Final answer:
To prepare consolidated financial statements, calculations for goodwill, fair value adjustment of assets, non-controlling interest, present value of deferred cash payment, and goodwill impairment are required.
Step-by-step explanation:
To prepare the consolidated financial statements of King Ltd after acquiring Queen Ltd, there are five basic workings we need to consider:
- Calculation of the goodwill on acquisition.
- Determination of the fair value adjustment for the revaluation of the plant of Queen Ltd.
- Measurement of the non-controlling interest at the proportionate share of the acquiree’s net identifiable assets.
- Recognition and measurement of the deferred consideration using the present value technique due to the deferred cash payment.
- Calculation of the impairment of the goodwill.

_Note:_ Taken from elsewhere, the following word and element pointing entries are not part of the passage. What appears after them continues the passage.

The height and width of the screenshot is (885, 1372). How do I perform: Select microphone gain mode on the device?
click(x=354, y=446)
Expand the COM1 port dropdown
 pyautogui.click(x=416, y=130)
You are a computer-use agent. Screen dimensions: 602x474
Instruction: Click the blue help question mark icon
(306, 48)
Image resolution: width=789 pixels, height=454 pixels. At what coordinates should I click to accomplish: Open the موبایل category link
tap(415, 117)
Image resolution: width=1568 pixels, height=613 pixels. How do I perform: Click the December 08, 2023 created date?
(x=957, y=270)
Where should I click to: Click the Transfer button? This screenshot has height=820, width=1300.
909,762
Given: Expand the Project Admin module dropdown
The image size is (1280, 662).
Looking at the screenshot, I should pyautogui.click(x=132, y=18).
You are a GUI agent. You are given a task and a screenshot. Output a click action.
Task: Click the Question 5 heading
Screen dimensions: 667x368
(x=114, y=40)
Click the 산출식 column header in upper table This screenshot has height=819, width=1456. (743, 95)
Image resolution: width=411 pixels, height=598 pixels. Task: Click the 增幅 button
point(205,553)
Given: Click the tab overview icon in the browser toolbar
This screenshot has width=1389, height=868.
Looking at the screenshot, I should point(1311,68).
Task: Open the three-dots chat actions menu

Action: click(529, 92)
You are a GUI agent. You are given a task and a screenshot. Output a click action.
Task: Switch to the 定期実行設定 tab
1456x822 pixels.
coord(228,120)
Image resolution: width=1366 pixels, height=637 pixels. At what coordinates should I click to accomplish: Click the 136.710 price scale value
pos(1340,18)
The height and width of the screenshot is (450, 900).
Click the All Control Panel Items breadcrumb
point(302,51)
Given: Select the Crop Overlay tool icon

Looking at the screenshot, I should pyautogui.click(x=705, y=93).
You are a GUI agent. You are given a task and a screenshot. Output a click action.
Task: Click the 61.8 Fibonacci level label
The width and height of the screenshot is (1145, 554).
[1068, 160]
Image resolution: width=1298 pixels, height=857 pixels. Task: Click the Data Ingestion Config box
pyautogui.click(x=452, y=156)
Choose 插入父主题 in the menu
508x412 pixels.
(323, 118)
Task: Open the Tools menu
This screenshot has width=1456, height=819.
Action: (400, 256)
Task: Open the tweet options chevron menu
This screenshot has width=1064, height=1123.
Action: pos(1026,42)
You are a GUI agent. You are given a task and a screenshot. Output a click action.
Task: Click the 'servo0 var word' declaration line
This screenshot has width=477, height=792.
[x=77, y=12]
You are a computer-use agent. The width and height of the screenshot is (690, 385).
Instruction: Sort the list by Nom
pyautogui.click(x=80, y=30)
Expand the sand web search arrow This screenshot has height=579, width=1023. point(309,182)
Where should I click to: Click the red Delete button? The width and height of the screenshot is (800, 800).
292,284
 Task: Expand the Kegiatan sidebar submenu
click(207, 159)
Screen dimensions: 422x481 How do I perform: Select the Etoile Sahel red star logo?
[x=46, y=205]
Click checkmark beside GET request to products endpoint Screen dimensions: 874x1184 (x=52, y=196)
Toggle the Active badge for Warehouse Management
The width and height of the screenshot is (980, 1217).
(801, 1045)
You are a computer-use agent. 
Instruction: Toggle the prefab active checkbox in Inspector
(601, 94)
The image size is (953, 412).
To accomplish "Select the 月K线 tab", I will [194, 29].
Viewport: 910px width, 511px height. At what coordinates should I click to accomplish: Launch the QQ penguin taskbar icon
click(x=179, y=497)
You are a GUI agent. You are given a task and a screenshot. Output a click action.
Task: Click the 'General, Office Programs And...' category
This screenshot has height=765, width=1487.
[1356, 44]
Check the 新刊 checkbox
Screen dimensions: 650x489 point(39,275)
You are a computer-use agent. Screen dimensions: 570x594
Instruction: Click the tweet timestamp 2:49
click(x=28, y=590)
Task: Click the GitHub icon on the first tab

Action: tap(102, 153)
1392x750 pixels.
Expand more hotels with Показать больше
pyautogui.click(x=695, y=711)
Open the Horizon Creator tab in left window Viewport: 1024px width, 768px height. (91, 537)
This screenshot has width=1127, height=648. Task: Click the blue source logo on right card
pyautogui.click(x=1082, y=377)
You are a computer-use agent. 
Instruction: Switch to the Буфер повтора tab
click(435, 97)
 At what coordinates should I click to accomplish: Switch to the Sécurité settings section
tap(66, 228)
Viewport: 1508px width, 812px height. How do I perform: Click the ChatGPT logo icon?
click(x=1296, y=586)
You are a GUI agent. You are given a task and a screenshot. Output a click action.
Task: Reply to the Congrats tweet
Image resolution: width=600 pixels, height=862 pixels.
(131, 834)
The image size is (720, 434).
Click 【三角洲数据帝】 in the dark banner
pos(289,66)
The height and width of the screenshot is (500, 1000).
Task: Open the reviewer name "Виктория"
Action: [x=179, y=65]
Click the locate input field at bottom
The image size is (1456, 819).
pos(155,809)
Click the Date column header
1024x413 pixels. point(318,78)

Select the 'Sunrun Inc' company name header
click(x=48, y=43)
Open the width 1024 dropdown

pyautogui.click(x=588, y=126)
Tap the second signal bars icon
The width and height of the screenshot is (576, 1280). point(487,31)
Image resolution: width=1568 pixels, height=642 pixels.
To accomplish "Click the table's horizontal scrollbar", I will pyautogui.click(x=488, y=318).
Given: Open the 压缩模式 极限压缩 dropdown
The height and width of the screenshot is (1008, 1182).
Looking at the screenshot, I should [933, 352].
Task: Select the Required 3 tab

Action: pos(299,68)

Specifically, to calculate the deferred consideration, we would need to discount the future cash payment of GH₵2 per share, which is due on January 1, 2025, back to its present value at the cost of capital of 20% per annum as of the acquisition date, January 1, 2020. Also, the fair value of the plant, which is GH₵9 million above its carrying amount, should be amortized over its remaining useful life of five years and the adjustment should be made for these five years post-acquisition. Lastly, the impairment loss of GH₵4,000,000 would be recognized in the consolidated financial statements.